(Beginning of Listed records)

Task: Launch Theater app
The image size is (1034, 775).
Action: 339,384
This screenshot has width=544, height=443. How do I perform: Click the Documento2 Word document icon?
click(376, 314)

(End of Listed records)

## Exercise directions
Would you print all of the material above exactly as written?

## Your response
Task: Launch Theater app
The image size is (1034, 775).
Action: 339,384
This screenshot has width=544, height=443. How do I perform: Click the Documento2 Word document icon?
click(376, 314)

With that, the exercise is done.